§ **TASK INSTRUCTIONS**:
a: Answer these questions using the passage on knowing when to walk away:
(i) For how many years does the opening quotation say the speaker has looked in the mirror every morning?
(ii) What age-old cliché does the passage say we subscribe to?
(iii) What does the passage call sometimes the strongest, bravest thing you can do?
b: The passage on knowing when to walk away names the areas of life where deciding whether to stay or leave is hard. List every one of them.

§ **GIVEN PASSAGE**:
+ + + + +
“For the past 33 years, I have looked in the mirror every morning and asked myself: If today were the last day of my life, would I want to do what I am about to do today? And whenever the answer has been ‘No’ for too many days in a row, I know I need to change something.”
- Steve Jobs
We like to tell ourselves that persistence is everything. That if we just push harder, stick it out longer, keep grinding, we’ll get where we want to go. We glorify resilience, hustle, and grit. We subscribe to the age-old cliché, never give up.
But sometimes the strongest, bravest thing you can do is walk away.
Not because you failed. Not because you couldn’t hack it. But because something in you knows, this chapter is done.
Knowing when to stay and when to leave is one of the hardest discernments we face in work, in relationships, in projects, in dreams. How do you tell the difference between a hard season and a dead end? Between growth and depletion? Between necessary discomfort and something that’s simply no longer right?
+ + + + +
§ **MATERIAL**:
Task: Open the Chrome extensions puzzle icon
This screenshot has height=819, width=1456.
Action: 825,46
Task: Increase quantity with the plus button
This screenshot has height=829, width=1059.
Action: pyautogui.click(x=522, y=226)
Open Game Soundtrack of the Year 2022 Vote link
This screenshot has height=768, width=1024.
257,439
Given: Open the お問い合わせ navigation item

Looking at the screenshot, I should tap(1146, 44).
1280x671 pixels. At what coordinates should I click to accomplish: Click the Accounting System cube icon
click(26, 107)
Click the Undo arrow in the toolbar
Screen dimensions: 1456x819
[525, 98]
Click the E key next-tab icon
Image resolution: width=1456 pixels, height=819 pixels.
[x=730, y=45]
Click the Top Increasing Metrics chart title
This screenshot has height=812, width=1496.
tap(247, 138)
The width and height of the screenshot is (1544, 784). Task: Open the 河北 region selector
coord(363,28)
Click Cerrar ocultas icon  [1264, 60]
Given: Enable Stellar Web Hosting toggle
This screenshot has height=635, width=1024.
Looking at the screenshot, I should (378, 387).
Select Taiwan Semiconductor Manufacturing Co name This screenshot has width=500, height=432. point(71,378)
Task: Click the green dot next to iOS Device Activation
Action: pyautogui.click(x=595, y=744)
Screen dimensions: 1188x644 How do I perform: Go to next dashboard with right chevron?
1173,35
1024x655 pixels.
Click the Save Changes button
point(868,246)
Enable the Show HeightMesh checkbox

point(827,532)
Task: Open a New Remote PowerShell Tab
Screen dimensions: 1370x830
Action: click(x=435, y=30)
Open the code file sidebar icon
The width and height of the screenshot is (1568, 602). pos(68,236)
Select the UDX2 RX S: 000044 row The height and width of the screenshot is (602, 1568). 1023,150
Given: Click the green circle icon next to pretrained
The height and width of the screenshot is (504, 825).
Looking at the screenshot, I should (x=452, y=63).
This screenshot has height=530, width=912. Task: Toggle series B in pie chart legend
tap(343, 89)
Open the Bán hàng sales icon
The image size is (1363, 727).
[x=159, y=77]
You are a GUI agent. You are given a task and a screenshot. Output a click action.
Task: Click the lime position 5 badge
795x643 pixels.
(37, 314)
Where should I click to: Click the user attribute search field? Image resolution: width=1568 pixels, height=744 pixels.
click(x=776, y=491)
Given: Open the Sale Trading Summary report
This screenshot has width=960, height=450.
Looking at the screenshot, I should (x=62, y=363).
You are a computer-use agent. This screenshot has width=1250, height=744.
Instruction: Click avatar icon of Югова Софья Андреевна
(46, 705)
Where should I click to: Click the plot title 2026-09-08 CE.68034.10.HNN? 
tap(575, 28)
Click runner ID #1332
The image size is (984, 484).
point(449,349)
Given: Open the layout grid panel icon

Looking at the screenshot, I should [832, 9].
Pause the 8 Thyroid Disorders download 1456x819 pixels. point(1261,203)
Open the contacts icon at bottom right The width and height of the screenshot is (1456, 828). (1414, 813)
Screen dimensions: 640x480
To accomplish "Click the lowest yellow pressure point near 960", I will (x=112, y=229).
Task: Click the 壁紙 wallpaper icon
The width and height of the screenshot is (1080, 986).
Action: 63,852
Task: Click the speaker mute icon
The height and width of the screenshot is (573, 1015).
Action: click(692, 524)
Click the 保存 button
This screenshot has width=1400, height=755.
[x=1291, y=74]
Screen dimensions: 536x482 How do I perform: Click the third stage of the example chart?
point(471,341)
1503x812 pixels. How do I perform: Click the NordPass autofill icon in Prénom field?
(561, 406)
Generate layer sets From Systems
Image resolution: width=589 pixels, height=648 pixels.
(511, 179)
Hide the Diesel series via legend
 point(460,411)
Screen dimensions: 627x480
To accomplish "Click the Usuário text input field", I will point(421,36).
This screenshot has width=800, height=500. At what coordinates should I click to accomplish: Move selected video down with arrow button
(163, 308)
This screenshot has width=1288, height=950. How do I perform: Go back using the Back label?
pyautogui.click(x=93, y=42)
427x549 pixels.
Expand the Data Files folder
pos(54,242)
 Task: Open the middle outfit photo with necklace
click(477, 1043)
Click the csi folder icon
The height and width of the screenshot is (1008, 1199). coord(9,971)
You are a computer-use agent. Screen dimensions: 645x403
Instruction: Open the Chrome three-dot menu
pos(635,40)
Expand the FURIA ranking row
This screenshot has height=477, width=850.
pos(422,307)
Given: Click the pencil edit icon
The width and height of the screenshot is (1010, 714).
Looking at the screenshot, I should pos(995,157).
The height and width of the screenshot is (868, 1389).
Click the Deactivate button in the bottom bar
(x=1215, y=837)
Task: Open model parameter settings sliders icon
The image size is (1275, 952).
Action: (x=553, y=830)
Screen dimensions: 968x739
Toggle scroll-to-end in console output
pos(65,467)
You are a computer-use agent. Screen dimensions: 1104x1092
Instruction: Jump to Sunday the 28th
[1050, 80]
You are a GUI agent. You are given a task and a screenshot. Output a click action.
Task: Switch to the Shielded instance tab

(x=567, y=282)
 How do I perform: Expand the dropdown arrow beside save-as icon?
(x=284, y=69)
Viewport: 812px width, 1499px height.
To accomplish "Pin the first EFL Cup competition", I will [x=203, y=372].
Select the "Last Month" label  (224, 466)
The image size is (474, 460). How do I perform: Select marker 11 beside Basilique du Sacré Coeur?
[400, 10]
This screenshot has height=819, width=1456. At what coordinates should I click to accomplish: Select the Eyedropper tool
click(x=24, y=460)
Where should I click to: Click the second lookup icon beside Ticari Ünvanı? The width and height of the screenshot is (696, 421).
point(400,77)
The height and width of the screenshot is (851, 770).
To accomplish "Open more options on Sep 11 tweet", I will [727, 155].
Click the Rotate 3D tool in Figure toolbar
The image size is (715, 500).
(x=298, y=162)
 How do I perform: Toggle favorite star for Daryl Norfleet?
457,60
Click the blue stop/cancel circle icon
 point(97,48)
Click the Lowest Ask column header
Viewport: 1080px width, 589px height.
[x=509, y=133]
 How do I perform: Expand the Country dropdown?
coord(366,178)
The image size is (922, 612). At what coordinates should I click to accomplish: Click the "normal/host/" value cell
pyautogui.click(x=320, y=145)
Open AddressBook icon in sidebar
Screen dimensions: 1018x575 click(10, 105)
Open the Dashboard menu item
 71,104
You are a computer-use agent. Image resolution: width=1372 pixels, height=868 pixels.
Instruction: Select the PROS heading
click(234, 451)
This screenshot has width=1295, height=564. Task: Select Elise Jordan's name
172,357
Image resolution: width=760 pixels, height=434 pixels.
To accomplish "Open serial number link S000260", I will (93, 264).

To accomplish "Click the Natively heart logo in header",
+ + + + +
§ **ANSWERS BELOW**:
a:
(i) 33 years
(ii) Never give up
(iii) Walk away

b:
- Work
- Relationships
- Projects
- Dreams